Level: The protocol layer where the option is located.
Optname: The name of the option that needs to be interviewed.
Optval: For GetSockOpt (), point to the buffer that returns the value of the option. For setsockopt (), point to the buffer that includes the new option value.
Optlen: For GetSockOpt (), the maximum length of the option value as the entry parameter. The actual length of the option value as the export parameter. For setsockopt (), the length of the current option.
Return Description:
When run successfully, returns 0. The failed return -1,errno is set to one of the following values
Ebadf:sock is not a valid document descriptive narrative word
The memory that Efault:optval points to is not a valid process space
EINVAL: Optlen Invalid when calling setsockopt ()

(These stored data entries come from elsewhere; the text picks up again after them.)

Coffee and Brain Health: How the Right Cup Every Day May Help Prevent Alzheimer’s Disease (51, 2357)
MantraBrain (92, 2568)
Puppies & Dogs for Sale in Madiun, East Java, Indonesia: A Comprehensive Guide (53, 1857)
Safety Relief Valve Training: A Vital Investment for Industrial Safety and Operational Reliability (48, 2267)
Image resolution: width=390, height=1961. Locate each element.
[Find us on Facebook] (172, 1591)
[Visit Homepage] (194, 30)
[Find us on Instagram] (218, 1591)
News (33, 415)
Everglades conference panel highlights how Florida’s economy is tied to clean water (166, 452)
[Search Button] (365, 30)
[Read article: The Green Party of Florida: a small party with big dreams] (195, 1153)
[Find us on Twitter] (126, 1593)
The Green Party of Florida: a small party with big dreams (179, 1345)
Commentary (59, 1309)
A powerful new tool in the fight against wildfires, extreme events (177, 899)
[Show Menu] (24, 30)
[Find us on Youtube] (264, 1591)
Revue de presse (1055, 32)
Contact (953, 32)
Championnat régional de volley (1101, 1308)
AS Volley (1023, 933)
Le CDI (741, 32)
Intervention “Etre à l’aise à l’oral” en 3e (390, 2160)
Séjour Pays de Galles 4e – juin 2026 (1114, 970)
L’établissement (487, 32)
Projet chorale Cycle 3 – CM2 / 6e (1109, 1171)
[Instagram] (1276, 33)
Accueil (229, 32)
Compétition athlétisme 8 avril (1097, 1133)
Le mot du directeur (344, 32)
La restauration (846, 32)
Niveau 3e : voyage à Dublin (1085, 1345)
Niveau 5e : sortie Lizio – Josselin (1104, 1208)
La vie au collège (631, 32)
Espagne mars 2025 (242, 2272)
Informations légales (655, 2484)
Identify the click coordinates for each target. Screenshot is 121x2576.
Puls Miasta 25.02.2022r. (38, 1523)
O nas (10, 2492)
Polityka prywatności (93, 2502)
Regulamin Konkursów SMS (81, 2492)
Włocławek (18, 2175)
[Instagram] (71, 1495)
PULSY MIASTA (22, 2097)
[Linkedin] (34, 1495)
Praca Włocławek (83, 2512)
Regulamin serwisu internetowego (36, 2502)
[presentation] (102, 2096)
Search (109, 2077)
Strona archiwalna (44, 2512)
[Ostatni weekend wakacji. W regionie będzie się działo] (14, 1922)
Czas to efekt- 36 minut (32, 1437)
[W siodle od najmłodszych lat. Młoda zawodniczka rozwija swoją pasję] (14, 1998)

ENOPROTOOPT: The specified protocol layer does not recognize the option
Enotsock:sock description is not a socket
The specific description of the parameters:
level specifies the hierarchy of the control sockets. Can take three kinds of values:
1) Sol_socket: Universal socket option.
2) ipproto_ip:ip option.
3) ipproto_tcp:tcp option.
Optname Specify the mode of control (the name of the option), we explain below
Optval Gets or sets the socket option. Conversion based on the data type of the option name
Option Name Description Data type
========================================================================
Sol_socket
------------------------------------------------------------------------
So_broadcast agree to send broadcast data int
So_debug agree to debug int
So_dontroute does not find route int
So_error Getting socket error int
So_keepalive remain connected int
So_linger delay closing connection struct LINGER
So_oobinline out-of-band data into normal data stream int
SO_RCVBUF Receive buffer size int
SO_SNDBUF Send buffer size int
So_rcvlowat receive buffer lower bound int
So_sndlowat send buffer lower bound int
So_rcvtimeo Receive timeout struct timeval
So_sndtimeo Send timeout struct timeval
So_reuseraddr agree to reuse local address and Port int
So_type Get socket type int
So_bsdcompat compatible with BSD systems int
========================================================================
Ipproto_ip
------------------------------------------------------------------------
Ip_hdrincl include IP header int in packet
Ip_optinos IP Header option int
Ip_tos Service Type
Ip_ttl Time to live int
========================================================================
Ippro_tcp
------------------------------------------------------------------------
Tcp_maxseg the size of the TCP maximum data segment int
Tcp_nodelay does not use the Nagle algorithm int
========================================================================
Return Description:
When run successfully, returns 0. The failed return -1,errno is set to one of the following values
Ebadf:sock is not a valid document descriptive narrative word
The memory that Efault:optval points to is not a valid process space
EINVAL: Optlen Invalid when calling setsockopt ()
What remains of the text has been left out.